[BEGIN]
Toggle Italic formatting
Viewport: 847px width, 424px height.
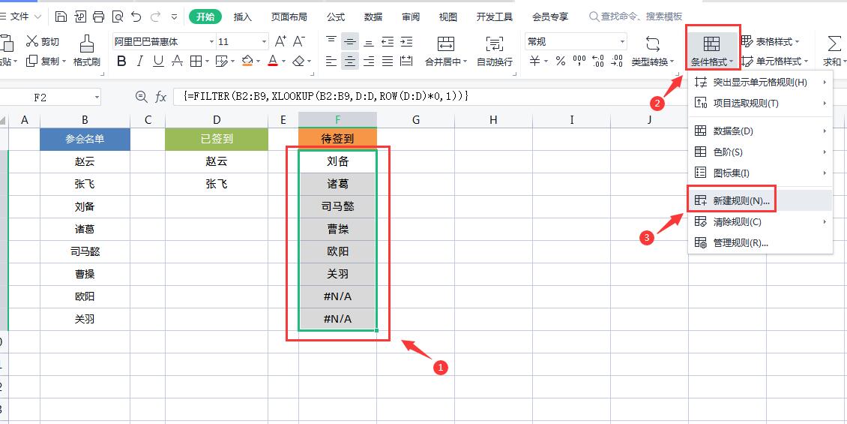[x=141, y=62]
[END]
[BEGIN]
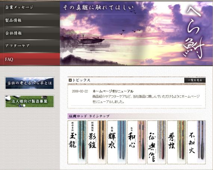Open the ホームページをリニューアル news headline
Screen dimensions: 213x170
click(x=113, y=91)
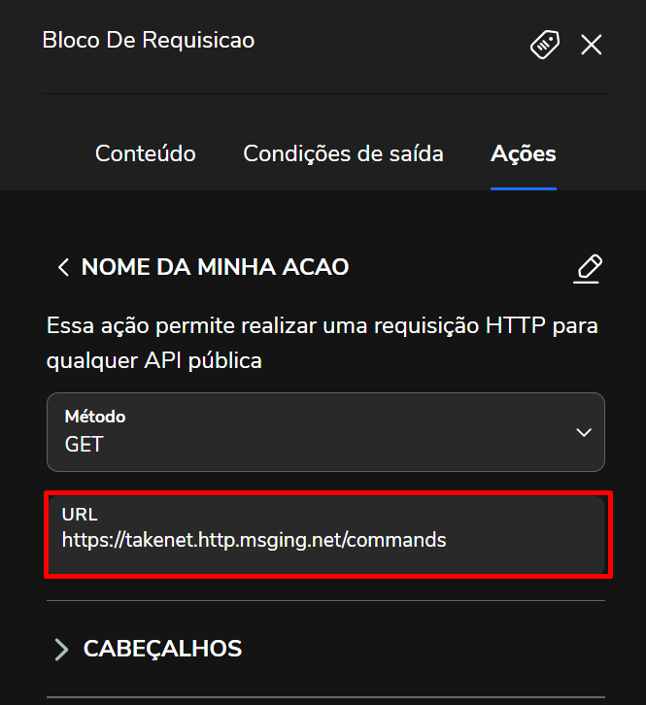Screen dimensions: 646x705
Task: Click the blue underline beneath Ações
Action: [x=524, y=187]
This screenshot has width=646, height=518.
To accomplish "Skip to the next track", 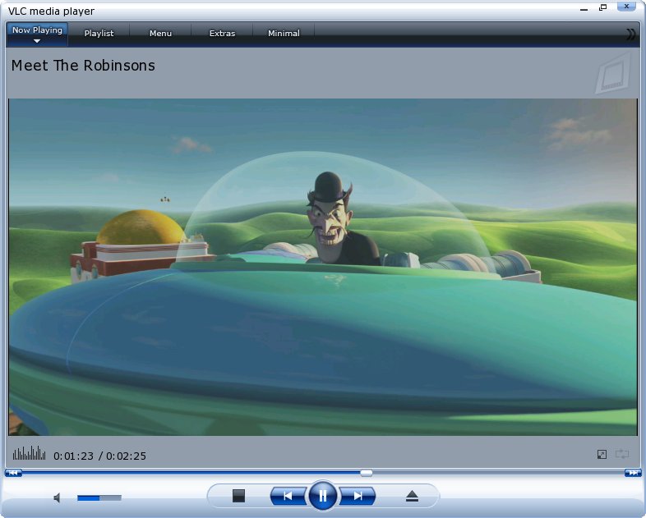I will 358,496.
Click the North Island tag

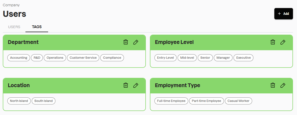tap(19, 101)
[END]
[BEGIN]
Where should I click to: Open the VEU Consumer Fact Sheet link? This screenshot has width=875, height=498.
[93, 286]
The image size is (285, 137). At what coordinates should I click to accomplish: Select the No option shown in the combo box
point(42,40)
[END]
▶ _What to produce_
Add 81 to every coordinate value in the answers, and restate the material starting with the line that contains "Toggle Italic formatting" and going on through the line that contains "[x=141, y=62]", leaving out the pictures.

▶ _Result_
Toggle Italic formatting
Viewport: 847px width, 424px height.
[x=222, y=143]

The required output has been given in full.